I think that's the thing: Eva is probs my favourite anime, and Oyasumi Punpun is my favourite manga, both of which tackle growing up and childhood trauma from a very serious perspective. They show bad shit happening to young people and the way those things damage them as they grow up.
FLCL showed traumatising stuff happening to the main character but it was all shown as lighthearted and funny and idk I don't find watching a young boy being molested by and then manipulated into falling into love with a psychopathic woman to be comedy material, so it just made me feel uncomfortable and sad. I was expecting it to maybe turn it all on its head in the last episode, but it didn't.
idk if Eva is my favourite anime, as its quality episode-by-episode can lag at times, but as an overall complete piece of art I really do love it. End of Evangelion is a true masterpiece
Where did you get your information about Punpun? It's incredibly sensitive and realistic in its portrayal of trauma and abuse and never even flirts with playing it for laughs, titillation or silliness
Sometimes characters do horrible things that they don't get their comeuppance for (because that happens in real life) but it's never made out to be anything but abhorrent behaviour that damages the people it's done to
The interwebs - but I've a very shallow understanding of it, you're the authority on it at this point. It does certainly look bleak though. Is it hopeful at all?
I'm not really sure if it's hopeful... it's hard to say. Maybe 'hope' isn't the right word for it — but it does approach acceptance as a theme, in the sense of 'life goes on regardless'. The final scene is very ambiguous in terms of how it could be taken, but the last few volumes overall are incredibly upsetting and bleak.
I overall found it to be very important and personally cathartic, but I'm also partial to bleakness in media, if it's done 'well'. If you need more of an identifiable glimmer of hope in your narratives, perhaps don't read it? It's not exactly short so I wouldn't want you to invest your time into something that would only serve to make you feel worse
I often worry about that kind of media. In alot of ways, PunPun looks beautiful, and it's very easy for someone with a mental illness to really romanticize a comic like that. It's not the mangaka or any artists responsibility really, but it is tricky when things can come off as cool like that.
I totally get that, but I never felt that way about Punpun at all — the art is beautiful, and there are moments of bittersweet beauty in the narrative, but there's nothing beautiful in the way Punpun's own trauma and bad mental health are portrayed. It's very harsh and realistic. I think it purposefully deconstructs that whole idea imo, and personally for me it really woke me up to my own romanticising of my own issues and forced me to actively confront reality a bit more.

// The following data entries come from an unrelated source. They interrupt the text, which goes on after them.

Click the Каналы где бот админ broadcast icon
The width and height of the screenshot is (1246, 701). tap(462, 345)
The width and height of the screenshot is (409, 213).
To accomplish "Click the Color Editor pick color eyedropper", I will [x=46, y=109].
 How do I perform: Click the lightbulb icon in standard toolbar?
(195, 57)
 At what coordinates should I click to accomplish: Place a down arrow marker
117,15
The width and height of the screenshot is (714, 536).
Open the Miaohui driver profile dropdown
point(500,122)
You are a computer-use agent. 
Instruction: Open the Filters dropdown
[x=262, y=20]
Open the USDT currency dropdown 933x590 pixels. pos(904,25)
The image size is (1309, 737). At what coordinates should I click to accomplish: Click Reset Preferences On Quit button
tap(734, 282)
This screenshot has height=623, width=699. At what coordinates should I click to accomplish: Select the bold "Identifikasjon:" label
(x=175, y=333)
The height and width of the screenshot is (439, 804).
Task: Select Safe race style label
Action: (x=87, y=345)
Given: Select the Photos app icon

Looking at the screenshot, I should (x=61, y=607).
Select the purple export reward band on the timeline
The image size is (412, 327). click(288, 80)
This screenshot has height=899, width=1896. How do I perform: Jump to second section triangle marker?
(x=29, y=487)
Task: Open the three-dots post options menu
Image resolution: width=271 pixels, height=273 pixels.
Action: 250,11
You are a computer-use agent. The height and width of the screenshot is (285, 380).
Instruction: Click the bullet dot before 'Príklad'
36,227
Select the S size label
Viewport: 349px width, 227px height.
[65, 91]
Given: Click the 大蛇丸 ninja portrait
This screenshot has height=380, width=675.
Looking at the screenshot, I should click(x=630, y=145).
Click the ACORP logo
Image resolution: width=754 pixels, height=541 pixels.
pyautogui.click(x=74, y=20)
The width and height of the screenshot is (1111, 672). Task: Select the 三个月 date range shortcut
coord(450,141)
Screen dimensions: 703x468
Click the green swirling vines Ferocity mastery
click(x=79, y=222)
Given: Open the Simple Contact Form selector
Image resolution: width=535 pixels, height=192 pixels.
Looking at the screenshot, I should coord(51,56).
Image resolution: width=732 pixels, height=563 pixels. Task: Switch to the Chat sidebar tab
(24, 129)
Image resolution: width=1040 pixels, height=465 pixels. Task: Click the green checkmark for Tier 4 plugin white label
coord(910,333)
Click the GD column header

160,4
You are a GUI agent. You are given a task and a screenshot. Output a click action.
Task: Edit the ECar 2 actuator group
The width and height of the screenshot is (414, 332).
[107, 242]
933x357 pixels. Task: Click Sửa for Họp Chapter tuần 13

I read it at one of the true low-points in my life and honestly without it idk what I'd have done, it was almost like a piece of art was sitting me down and calmly saying, "Is this what you want? Is this fun, or romantic? Maybe now is the time for change, before you get so caught up in yourself that you start hurting yourself and the people around you."
I found it an antidote to the whole notion of romanticising mental illness
Do you like Unoriginal? His early work was a little too new wave for my taste. But when Sports came out in '83, I think he really came into his own, commercially and artistically.